Whitworth came from a broken home. His father left his mother and moved to California before he was one year old. His mother had died shortly afterwards, so his maternal grandparents and one uncle were awarded guardianship. The family breakup had hit the young Whitworth hard, and he had trouble making friends in school. At the time of his arrest, a now-retired educator who had been one of Whitworth's teachers in elementary school noted he "seemed to struggle to find a place to belong".[3]
Whitworth agreed to help John Walker in getting highly classified communications data in 1973; from then until his retirement in 1983, his work for the navy involved encrypted communications and required security clearance. At first, Walker told Whitworth that the information was going to Israel, which made espionage sound more palatable with an ally. However, after learning the recipient was the Soviet Union, their relationship became strained. Whitworth continued to provide the material, but felt Walker was being duped in only getting several thousand dollars a month for information that would have cost the USSR tens of millions of dollars to obtain had they used technical penetration, i.e. "bugs".
Whitworth married for the first time in 1967 but his wife left him within a year. She committed suicide in 1974 but he did not learn this until around 1980. He married a second time in 1976, to a woman 15 years his junior, and was still married to her at the time of his arrest.[citation needed]
Less than six months after he retired from the Navy, Whitworth seemed to try to get out of espionage. In early May 1984, he wrote to the FBI in San Francisco, using the pseudonym "Rus". He said that he had been spying for several years, passing secret cryptographic lists for military communications. He said that there were at least three other people in his spy ring and offered to cooperate with the authorities provided he received immunity. He wrote again in late May 1984, again asking for immunity and saying that the spy ring had been operating for more than 20 years. He seems to have changed his mind during that summer—his final letter, dated mid-August 1984, said that he thought "it would be best to give up on the idea of aiding in the termination of the espionage ring previously discussed".[3]
Whitworth's retirement was formalized by the Navy on October 31, 1983. He then attended school to become a stockbroker, and had taken his stockbroker's exam in 1985. Shortly afterwards, Whitworth was arrested. While imprisoned, he was informed via mail that he was not to be awarded his stockbroker's license due to failure of the exam.
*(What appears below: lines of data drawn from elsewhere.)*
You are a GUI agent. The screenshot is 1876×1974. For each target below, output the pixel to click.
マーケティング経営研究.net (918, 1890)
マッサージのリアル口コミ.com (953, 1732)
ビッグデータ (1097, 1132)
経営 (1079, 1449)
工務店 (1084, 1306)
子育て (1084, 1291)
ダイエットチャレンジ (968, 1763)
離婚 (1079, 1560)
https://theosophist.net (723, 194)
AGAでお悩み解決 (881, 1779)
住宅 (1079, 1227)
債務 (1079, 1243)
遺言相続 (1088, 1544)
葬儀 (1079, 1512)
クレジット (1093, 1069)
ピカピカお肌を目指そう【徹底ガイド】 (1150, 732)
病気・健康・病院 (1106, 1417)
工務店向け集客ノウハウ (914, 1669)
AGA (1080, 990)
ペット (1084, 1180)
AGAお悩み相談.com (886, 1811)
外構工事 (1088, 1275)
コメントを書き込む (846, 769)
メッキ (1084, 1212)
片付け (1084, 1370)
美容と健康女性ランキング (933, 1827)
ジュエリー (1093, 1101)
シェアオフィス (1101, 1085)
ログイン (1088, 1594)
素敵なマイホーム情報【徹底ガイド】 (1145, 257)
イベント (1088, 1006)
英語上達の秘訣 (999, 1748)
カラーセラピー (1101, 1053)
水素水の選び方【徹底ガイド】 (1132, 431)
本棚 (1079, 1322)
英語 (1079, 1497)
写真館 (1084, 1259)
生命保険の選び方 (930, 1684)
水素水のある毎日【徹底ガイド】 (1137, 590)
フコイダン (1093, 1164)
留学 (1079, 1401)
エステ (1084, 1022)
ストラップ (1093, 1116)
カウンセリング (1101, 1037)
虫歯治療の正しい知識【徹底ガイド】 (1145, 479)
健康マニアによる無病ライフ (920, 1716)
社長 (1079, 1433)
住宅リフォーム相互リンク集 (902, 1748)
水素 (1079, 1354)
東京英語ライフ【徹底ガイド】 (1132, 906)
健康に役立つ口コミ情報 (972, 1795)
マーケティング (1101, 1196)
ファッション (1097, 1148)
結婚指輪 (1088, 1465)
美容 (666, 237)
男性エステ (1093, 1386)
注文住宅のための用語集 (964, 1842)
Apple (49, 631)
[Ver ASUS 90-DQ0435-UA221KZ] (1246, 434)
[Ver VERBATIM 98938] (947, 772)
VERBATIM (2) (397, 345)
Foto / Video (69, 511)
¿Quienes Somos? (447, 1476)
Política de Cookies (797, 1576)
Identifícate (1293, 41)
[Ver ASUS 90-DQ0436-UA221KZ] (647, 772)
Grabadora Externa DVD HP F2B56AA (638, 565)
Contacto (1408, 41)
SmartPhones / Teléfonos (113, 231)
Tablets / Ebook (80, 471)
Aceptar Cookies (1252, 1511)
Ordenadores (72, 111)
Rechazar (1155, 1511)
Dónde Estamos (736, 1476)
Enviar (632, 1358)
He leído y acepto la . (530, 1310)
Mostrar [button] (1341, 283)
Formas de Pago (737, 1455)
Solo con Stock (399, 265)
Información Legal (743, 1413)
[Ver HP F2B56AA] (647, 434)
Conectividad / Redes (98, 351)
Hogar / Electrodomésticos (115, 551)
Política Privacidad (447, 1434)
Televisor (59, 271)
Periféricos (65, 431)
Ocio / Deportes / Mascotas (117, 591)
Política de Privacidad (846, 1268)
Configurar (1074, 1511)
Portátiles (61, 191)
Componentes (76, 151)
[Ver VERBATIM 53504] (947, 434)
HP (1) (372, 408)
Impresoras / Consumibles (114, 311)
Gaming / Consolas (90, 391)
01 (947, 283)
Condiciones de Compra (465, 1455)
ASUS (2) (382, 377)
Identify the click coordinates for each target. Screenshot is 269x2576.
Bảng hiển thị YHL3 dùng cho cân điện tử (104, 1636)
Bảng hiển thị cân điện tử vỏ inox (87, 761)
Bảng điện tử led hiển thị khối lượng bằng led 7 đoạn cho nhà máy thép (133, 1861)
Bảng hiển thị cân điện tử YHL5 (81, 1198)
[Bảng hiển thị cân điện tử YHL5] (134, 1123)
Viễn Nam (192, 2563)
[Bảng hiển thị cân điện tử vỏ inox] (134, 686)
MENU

John Walker's former wife reported his spying to the FBI,[6] in revenge for his failure to pay alimony. Shortly after Walker was arrested on 20 May 1985, Walker's son, Michael, and Walker's brother, Arthur, were arrested. Barbara Walker had never met Jerry Whitworth, and his role in the spy ring was tougher to uncover. Through Whitworth's 1984 letters to the FBI, John Walker's poorly-coded letters to the KGB which identified him as "D", and Barbara Walker remembering her ex-husband often mentioning a friend (though she could not recollect if his true name was "Wentworth" or "Whitworth"), the FBI was finally able to pinpoint Jerry Whitworth, and he was arrested on 3 June 1985. Walker entered into a plea bargain, agreeing to testify against Whitworth, apparently mainly in return for lenient treatment of his son. But Walker also received more lenient treatment than the man he had recruited—Walker would have been eligible for parole in May 2015 (he died on August 29, 2014, in prison). Whitworth ended up receiving the harshest punishment of the spy quartet, being fined $410,000 and sentenced to 365 years imprisonment.[7]